Inspect the file with some kind of hex viewer, or convert the input line (_infile_) to a hex format, to see the raw values and get a feel for the field lengths.

gbobay
Calcite | Level 5

I was able to view the data.

 

So this is what I have so far:

How it is defined in COBOL load file:

10 ACC-CONVN-REQ-I     PIC S9(9) USAGE COMP.

I am reading in a mainframe SAS proc and have tried these:

@001 ACC_CONV_ID PD5. - Get all zeros

@001 ACC_CONV_ID ZD9.0 - As suggested from another response. Also get all zeros.

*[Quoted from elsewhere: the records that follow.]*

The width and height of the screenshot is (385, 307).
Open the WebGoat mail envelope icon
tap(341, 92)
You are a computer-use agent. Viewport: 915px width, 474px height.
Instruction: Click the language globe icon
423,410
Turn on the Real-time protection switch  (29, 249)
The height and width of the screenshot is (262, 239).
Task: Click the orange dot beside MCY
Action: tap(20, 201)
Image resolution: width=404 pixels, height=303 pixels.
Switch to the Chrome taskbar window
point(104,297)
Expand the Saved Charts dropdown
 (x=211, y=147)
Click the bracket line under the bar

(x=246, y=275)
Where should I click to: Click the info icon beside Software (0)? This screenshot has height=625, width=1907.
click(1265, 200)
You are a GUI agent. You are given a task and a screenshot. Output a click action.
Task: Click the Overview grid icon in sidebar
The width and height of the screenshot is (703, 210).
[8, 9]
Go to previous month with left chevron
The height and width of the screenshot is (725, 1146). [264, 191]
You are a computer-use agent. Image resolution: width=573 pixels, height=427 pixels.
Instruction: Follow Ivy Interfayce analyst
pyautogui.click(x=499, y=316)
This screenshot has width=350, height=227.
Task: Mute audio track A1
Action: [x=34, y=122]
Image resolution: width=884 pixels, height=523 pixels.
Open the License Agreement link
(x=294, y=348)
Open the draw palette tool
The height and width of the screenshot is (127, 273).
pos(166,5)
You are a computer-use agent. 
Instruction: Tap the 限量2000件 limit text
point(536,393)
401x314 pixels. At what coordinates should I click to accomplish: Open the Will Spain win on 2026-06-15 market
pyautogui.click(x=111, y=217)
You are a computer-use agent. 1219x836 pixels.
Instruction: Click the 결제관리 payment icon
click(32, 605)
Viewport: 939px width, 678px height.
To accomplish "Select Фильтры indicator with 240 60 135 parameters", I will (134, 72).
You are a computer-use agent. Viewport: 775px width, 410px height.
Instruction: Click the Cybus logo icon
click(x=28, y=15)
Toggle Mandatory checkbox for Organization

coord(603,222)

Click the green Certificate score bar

@001 ACC_CONV_ID IB4. - Get values that do not match the source as below:

 

10485766 03/14/2005

10485767 07/05/2005

10485767 08/15/2005

10485767 08/15/2005

10485767 09/12/2005

 

Should look like this:

 

434401     03/14/2005

477459     07/05/2005

493892     08/15/2005

497050     08/15/2005

512974     09/12/2005

 

In Hex the first example looks like this:

.µ..µ÷03/14/2005 

0A00AEFF6FF6FFFF
0006010311412005

 

Thanks!

 

 

 

 

gbobay
Calcite | Level 5

Thank you!! That works!

 

434401 03/14/2005
477459 07/05/2005
493892 08/15/2005

SASKiwi
PROC Star

What OS is your SAS session running on? Is the DB2 data you are reading EBCDIC-encoded or not? If you are reading EBCDIC data on an ASCII OS like Unix or Windows then you will need to use an S370 informat. This SAS Note will help:

https://support.sas.com/kb/56/654.html

 

 

gbobay
Calcite | Level 5

Thanks. It is in EBCIDIC. I will keep this link for future reference. But still having issues with the format.

s_lassen
Meteorite | Level 14

I think the right informat is Zoned Decimal, e.g. ZD9.0, if you are not working on the mainframe, you should use S370FZD9.0,

see the SAS documentation. 

gbobay
Calcite | Level 5

Thanks. I tried this, but I am getting all zeros.

gbobay
Calcite | Level 5

Thanks. No luck. Comes out as all zeros.